Fethullahçılar, bu yapılanlara rağmen lise arazisinin devrini önlerken de iktidarda “siz” vardınız.

Spor alanlarında siyasi propagandaya ben de karşıyım.

Spor kulüplerinin her görüşten taraftarının olması doğal ve taraftarlar arasına siyasi farklılıklar nedeniyle ayrılık sokmak doğru değil.

Ama Aziz Yıldırım’ın hakkını da Aziz Yıldırım’a verin lütfen.

Onun vizyonu olmasaydı, bugün takımlarımızın hepsi eski çöplüklerde oynuyor olacaktı, bunu da hatırlatayım.

***

Biraz da gülelim!

Hazine ve Maliye Vekili Damat Paşa (yani bildiğiniz Berat Albayrak) ekonomik göstergelerle ilgili açıklamalar yaptı.
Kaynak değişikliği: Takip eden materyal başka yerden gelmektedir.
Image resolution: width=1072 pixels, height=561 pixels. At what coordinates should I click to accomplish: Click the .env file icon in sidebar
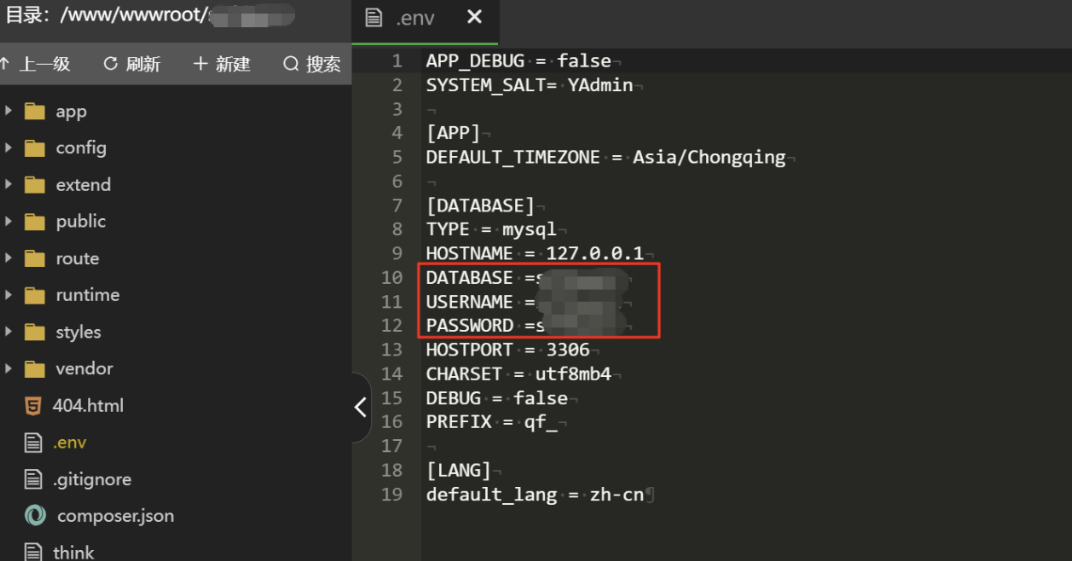point(34,443)
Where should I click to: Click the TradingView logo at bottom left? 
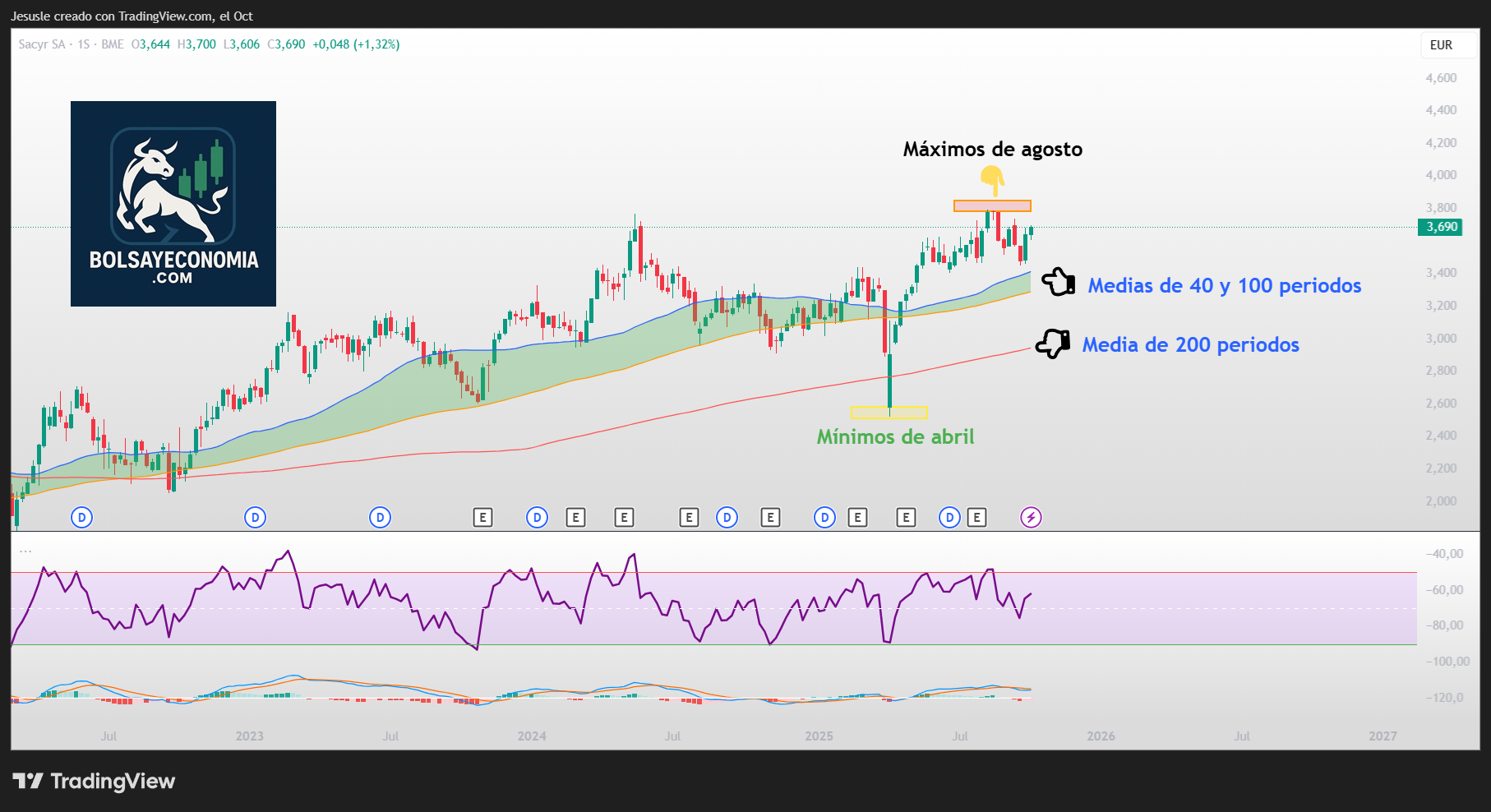click(x=94, y=781)
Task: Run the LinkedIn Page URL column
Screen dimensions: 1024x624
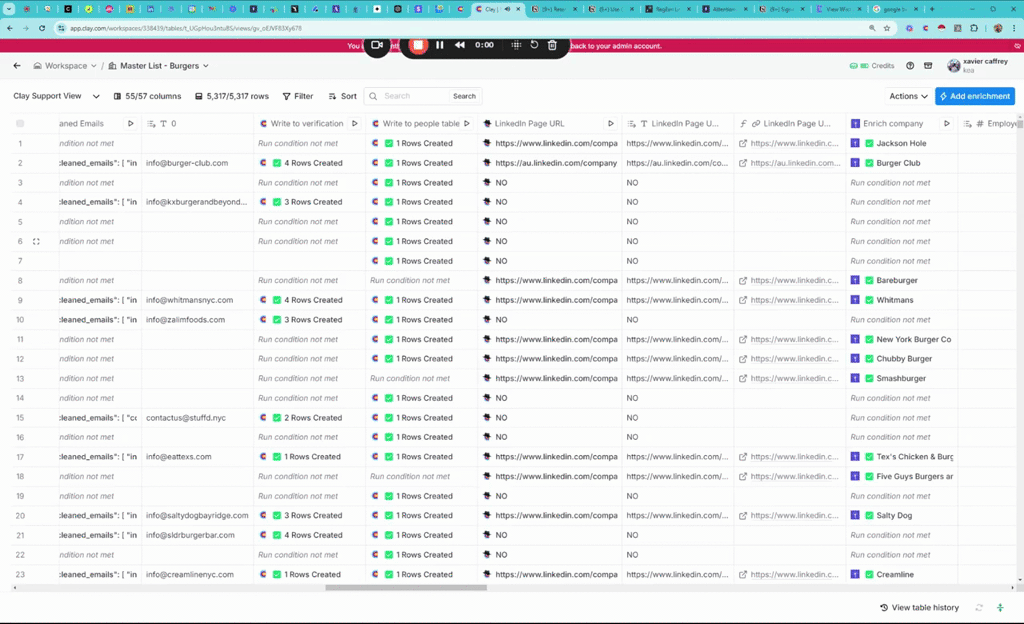Action: (611, 124)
Dışarıdan bir finansman ihtiyacına gerek kalmayacağını söyledi.

Türkiye’nin ekonomik olarak her geçen gün daha da güçlendiğini bildirdi!

Gerçi şubatın ocaktan, martın şubattan, nisanın marttan, mayısın nisandan daha iyi olacağını da söylemişti ama o kadar tahmin yanılması kadı kızında da olabiliyor.

Damat Paşa bu açıklamaları yaparken müjdeli haberi de şöyle verdi:

“Tünelin sonundaki ışık her geçen gün daha da büyümeye başladı.”

Berat Bey kardeşimize şunu söyleyeyim:

Bir tünelin içindeyken ışık giderek büyüyor ve size yaklaşıyorsa lokomotif üzerinizden geçmek üzere demektir, aman diyeyim!